There are many negative associations with getting too much sugar in your diet: increased risk for weight gain, increased risk for inflammation, increasing insulin demand in the blood stream and increasing risk for high triglycerides.
Another down side of getting too much sugar is you can actually get addicted to sugar.
Eating moderate amounts of sugar is not considered sugar addiction. An addiction is defined as compulsive, uncontrollable behavior with repeated cycles (1).
In the case of sugar addiction, binging on foods high in sugar is part of the cycle. Withdrawal can happen when the binging stops.
Research studies (2) suggest binging on sugar can influence neural pathways similar to drugs.
For example, binging on sugar can increase the release of dopamine in the neural system. Similar to drugs, cutting out sugar may lead to withdrawal symptoms.
However, the withdrawal symptoms from sugar withdrawal should be temporary. Getting through sugar withdrawal can be done, but it can take a high amount of consistency, discipline and support.
Withdrawal symptoms and length can vary. Some people may experience sugar withdrawal symptoms for a few days, but it may also last up to a few weeks for some people.
If you are experiencing the cycle of sugar binging and withdrawal symptoms, seeking the guidance from health professionals may offer additional benefit.
Sugar cravings
One of the most obvious signs of any withdrawal is the desire to go back to your addiction. With sugar withdrawal, you can get strong cravings for the sugar you are trying to avoid.
How can you resist sugar cravings through withdrawal? It may not be easy, but following these steps can help.
- Avoid certain aisles in the grocery store that have sugary foods. Do not buy your “go to” sugar foods when you are trying to cut out sugar! Don’t bring them in your house or work environment. Keeping things out of sight will help keep them out of mind.
- When you are craving something sweet, turn to naturally sweet foods like fruit. Eating fruit in place of other sweets can help satisfy your sweet craving, but fruit also provides many other nutrients like antioxidants and fiber.
- Chew gum when you are craving something sweet. According to WebMD (3), chewing gum may help reduce food cravings.
Headache or feeling light headed
Another symptom that could be a part of sugar withdrawal is having a headache or feeling light headed.
This could be a response to altered impact on neural pathways from cutting off sugar, or a headache may result from the change in the blood sugar levels when going cold turkey from sugar.
Either way, some tips to counter a headache or feeling light headed from sugar withdrawal include the following.

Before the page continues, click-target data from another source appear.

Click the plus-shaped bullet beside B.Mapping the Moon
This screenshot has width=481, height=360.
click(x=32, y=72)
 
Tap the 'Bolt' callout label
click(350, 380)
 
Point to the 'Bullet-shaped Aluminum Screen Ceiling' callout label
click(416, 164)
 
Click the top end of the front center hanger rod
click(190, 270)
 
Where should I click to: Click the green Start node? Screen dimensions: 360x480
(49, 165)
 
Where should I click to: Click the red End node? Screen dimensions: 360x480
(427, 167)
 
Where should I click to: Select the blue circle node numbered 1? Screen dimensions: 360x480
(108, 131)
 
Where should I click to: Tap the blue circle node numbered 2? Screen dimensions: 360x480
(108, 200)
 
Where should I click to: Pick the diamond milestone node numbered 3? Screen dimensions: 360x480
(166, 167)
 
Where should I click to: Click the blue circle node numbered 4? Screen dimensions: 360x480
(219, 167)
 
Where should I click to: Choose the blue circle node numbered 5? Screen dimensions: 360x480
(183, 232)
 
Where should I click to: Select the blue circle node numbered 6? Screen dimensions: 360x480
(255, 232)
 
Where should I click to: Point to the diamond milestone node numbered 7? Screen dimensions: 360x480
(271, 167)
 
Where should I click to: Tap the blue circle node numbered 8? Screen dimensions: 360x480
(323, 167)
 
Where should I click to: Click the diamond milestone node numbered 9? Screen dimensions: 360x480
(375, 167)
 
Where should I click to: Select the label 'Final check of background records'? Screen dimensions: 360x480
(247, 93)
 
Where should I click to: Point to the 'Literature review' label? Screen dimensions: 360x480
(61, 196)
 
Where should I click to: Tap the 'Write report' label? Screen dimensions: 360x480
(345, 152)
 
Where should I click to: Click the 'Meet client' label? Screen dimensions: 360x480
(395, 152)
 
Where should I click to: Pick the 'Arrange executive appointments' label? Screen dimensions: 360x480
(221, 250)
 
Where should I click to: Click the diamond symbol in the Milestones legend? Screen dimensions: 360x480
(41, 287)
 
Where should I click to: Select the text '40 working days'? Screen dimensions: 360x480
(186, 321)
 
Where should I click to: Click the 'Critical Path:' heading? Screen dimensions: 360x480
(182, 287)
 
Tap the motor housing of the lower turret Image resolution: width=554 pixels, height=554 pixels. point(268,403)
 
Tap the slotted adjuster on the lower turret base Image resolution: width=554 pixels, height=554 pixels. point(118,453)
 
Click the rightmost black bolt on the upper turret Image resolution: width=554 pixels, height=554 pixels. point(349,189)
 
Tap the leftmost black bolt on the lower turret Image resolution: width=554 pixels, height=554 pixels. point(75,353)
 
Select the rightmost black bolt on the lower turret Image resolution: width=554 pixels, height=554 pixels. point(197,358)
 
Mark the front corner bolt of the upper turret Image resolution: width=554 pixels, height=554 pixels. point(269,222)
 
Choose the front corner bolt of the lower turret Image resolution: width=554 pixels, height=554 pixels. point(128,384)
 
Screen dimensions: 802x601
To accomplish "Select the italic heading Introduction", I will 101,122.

- Drink adequate fluids through the day, and make most of your fluid intake water. Sugary beverages can be a concentrated source of empty calories and sugar. Cutting them out is a first step to lowering added sugar intake. Instead of not drinking any fluids, bump up your water intake.
- Keep a water bottle with you and aim for drinking 8 cups of water through the day. Reaching for unsweetened tea can also be an option for helping to reach your recommended fluid intake. Avoiding alcohol is also recommended.
- Eat something every 3-4 hours. This can help stabilize blood sugar levels. Eat a source of fiber (whole grains, legumes, fruits, vegetables) with a healthy protein and fat source. For example, pair together an apple with some peanut butter and whole wheat crackers for a snack. By providing stable energy, blood sugar levels won’t be swinging up and down through the day which may help headache or light headedness.
Changes in mood
Some people may feel irritable or depressed when going through sugar withdrawal. A change in mood may happen due to the changes in endorphin release.
Since sugar impacts endorphin release, when you cut off sugar your mood may change.
However, this should be temporary. To combat changes in mood, follow advice for keeping blood sugar stable mentioned above.
If you are feeling irritable or sad, find something to fill your time with that you enjoy that is positive.
For example, reading, sewing, walking outside, riding a bike, photography, etc. can all be positive outlets during sugar withdrawal that can help release some feel good endorphins in the brain.
Changes in energy levels
Lethargy or increased tiredness can also be a symptom as the body and brain adjust to not having sugar. This should also be temporary. If you feel this way, aim to eat regularly throughout the day with balanced meals to support energy levels.
Increasing your activity may be the last thing you want to do, but some exercise can actually make you feel more energized.
Even just a few minutes of stretching, calisthenics, walking or other exercises can help give you a boost of energy.
Sugar withdrawal tip: don’t go overboard on sugar substitutes
The use and safety of sugar substitutes is often debated amongst health professionals. Some suggest it can be a viable way for weaning off sugar and even help with weight loss.
However, some studies suggest sugar substitutes may actually interfere with the reward center of the brain and can actually increase desire for sweet tasting food and drink.
Some studies also suggest some sugar substitutes may negatively impact gut bacteria levels.
If you choose to use sugar substitutes, keep the intake to a minimum. Switching from a high sugar intake to a high sugar substitute intake is not addressing the root problem of craving sweets.
A high intake of sugar substitutes could alter your taste preferences because sugar substitutes are sweeter than regular sugar.
The goal is to eat less sweet foods, not swap in more artificially sweetened foods and drinks in your diet.